The Strike Is Over: SecondMarket Completes A Facebook Auction

After 42 successful weekly auctions of shares of Facebook stock, SecondMarket hit a snag – they weren’t able to make a market between buyers and sellers in the 43rd, and no sales were closed. The same thing happened in the 44th auction, no sales.

Things have changed this week, though. And it was the sellers who folded, not the buyers.

The weighted average offer (sell) price in today’s auction was $32.37 (down from $32.42 last week). The weighted average bid (buy) price was $28.47, unchanged from last week. The clear price was an even $30 per share.

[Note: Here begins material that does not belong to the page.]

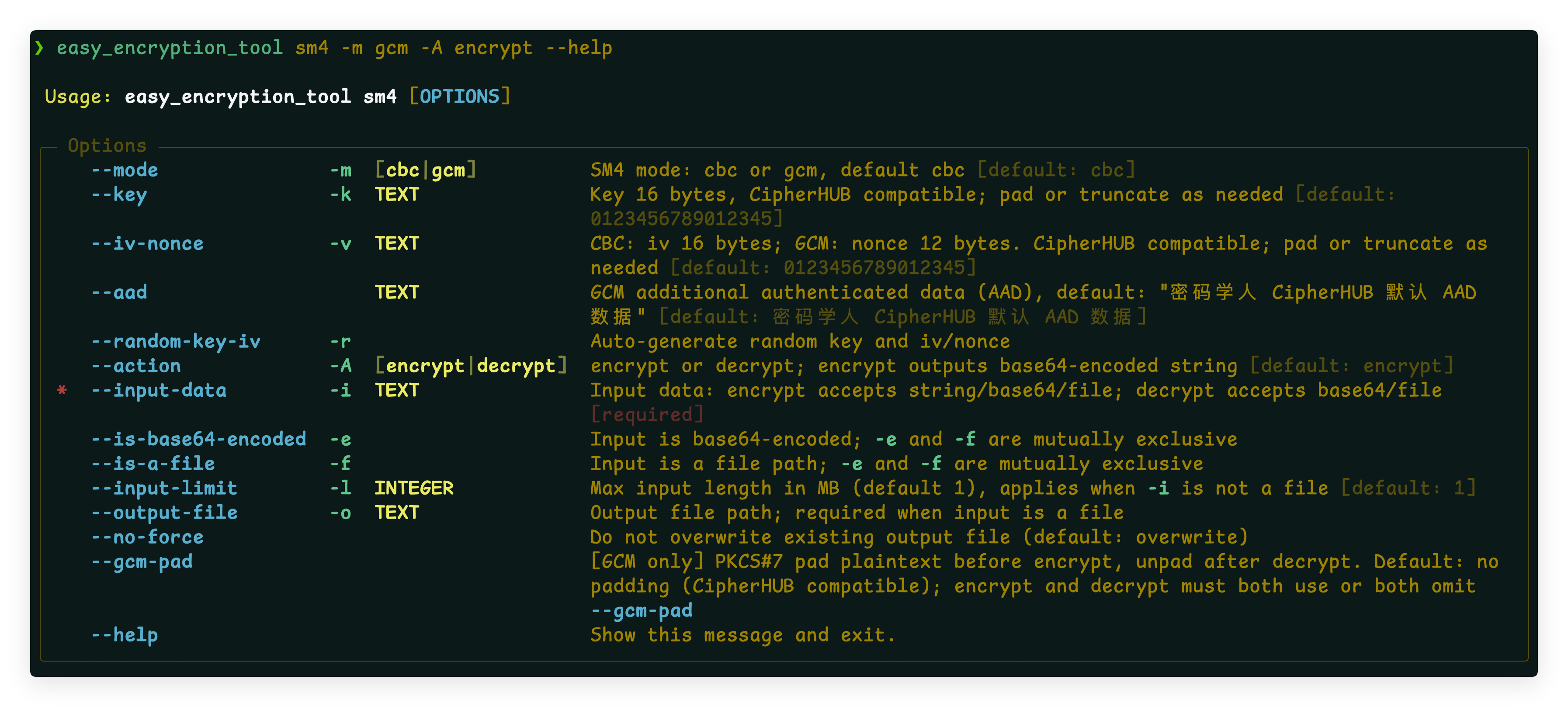Click the --output-file option name

point(164,512)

And just 14,000 shares closed ($420,000 in aggregate). About 130,000 shares, nearly 10x the volume, were purchased in Auction 42 three weeks ago.

See also: FACEBOOK WILL PROBABLY BE MORE PROFITABLE THAN AMAZON THIS YEAR

10 thoughts on “The Strike Is Over: SecondMarket Completes A Facebook Auction

  1. Sarah says:

    I’d like to buy some FB stock!

  2. Ravi Sheth says:

    Do you own any shares?

  3. Nick Kampe says:

    Mike, how can I contact you? Is your TC emails till valid?

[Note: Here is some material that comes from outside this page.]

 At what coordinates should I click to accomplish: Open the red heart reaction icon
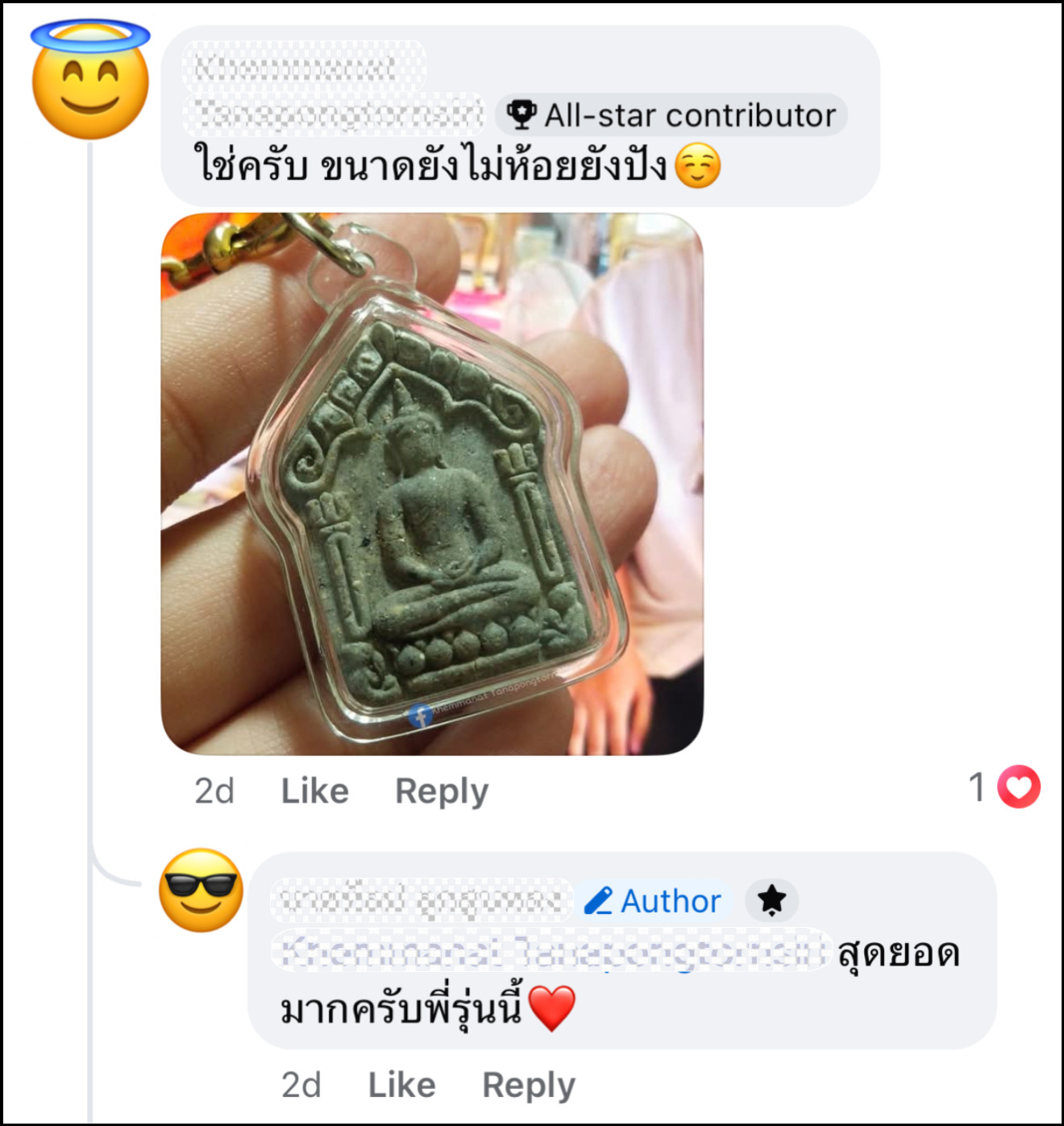click(x=1019, y=787)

  4. FB needs to increase its users and add new services (mainly an SE, see the link below) to boost its value, over today’s $70 Bn

    http://www.facebook.com/FaBoSE

  5. David says:

    It’s a bit hard to become an investor at SecondMarket and all who wanted have already bought the stock and right now the price is sky high and not so many investors eager to buy are joining SecondMarket.
    The one more thing is positive news from Google+ that they are fastest growing social network along with some great upgrades makes investors a bit worried. Of course they are far from making real danger to Facebook but please remember how much money does Google have, have much unique visitors does Google has and how many uses GMail as their mail client.

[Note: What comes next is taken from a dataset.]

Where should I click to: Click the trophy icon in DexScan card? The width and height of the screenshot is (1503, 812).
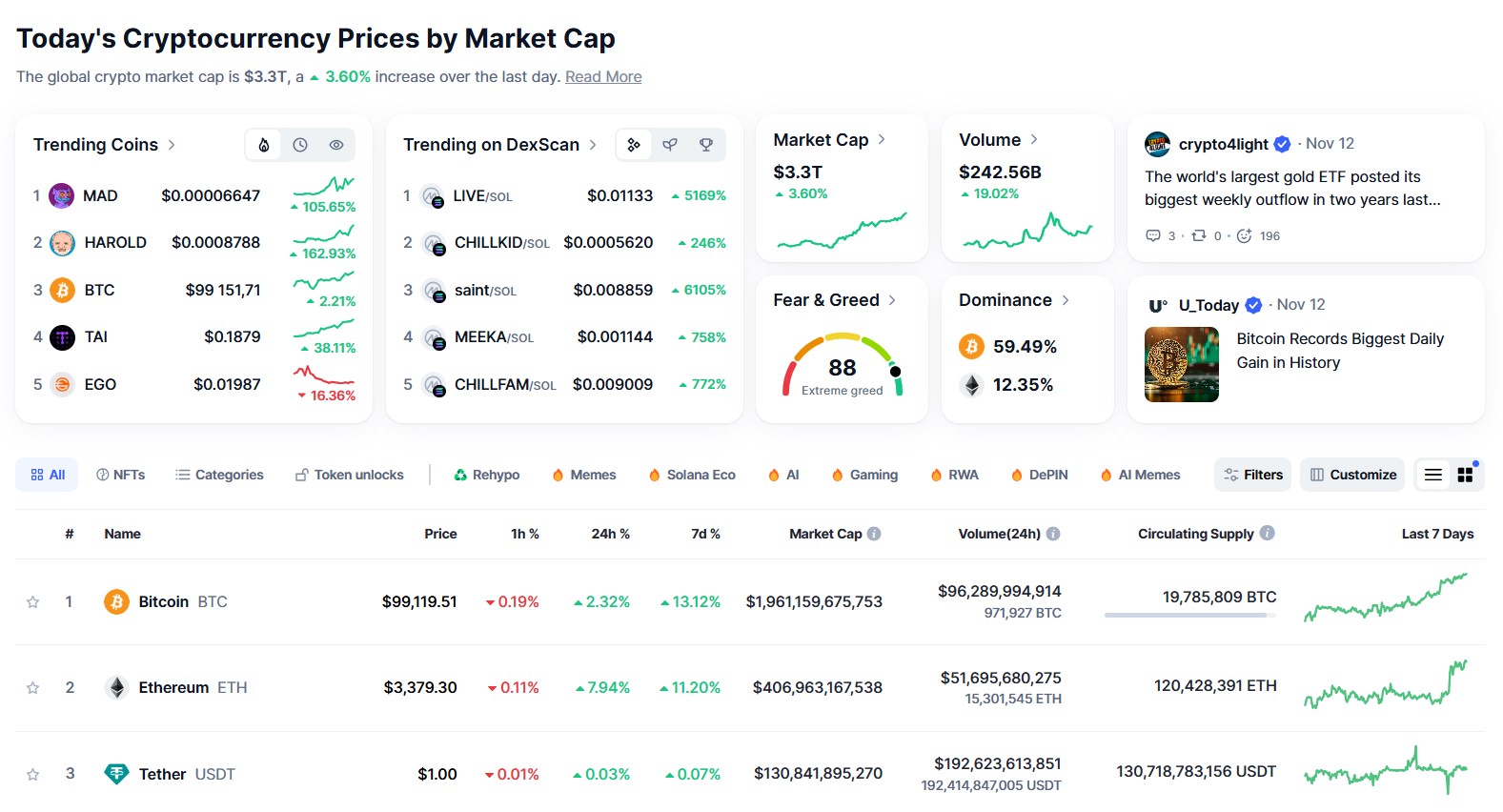706,145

    • GFlop+ doesn’t seem me a “fastest growing social network” …

      it may reach 100,000,000 users next spring when FB will be over 1,000,000,000 users

      • Mike says:

        But how many of those 500 million accounts (or whatever the purported number is) are actual users? I’m guessing spam and fake accounts aren’t as big a problem as it was/is for skype, but I doubt the number of active users is anywhere near the reported number of users.

        One good thing about facebook is the lack of spam, but they are counteracting this by invading your privacy.

  6. The John says:

    Why not mention FB’s new total “valuation” based on the secondmarket price? It’s almost always mentioned in these secondmarket posts, especially when the price changes.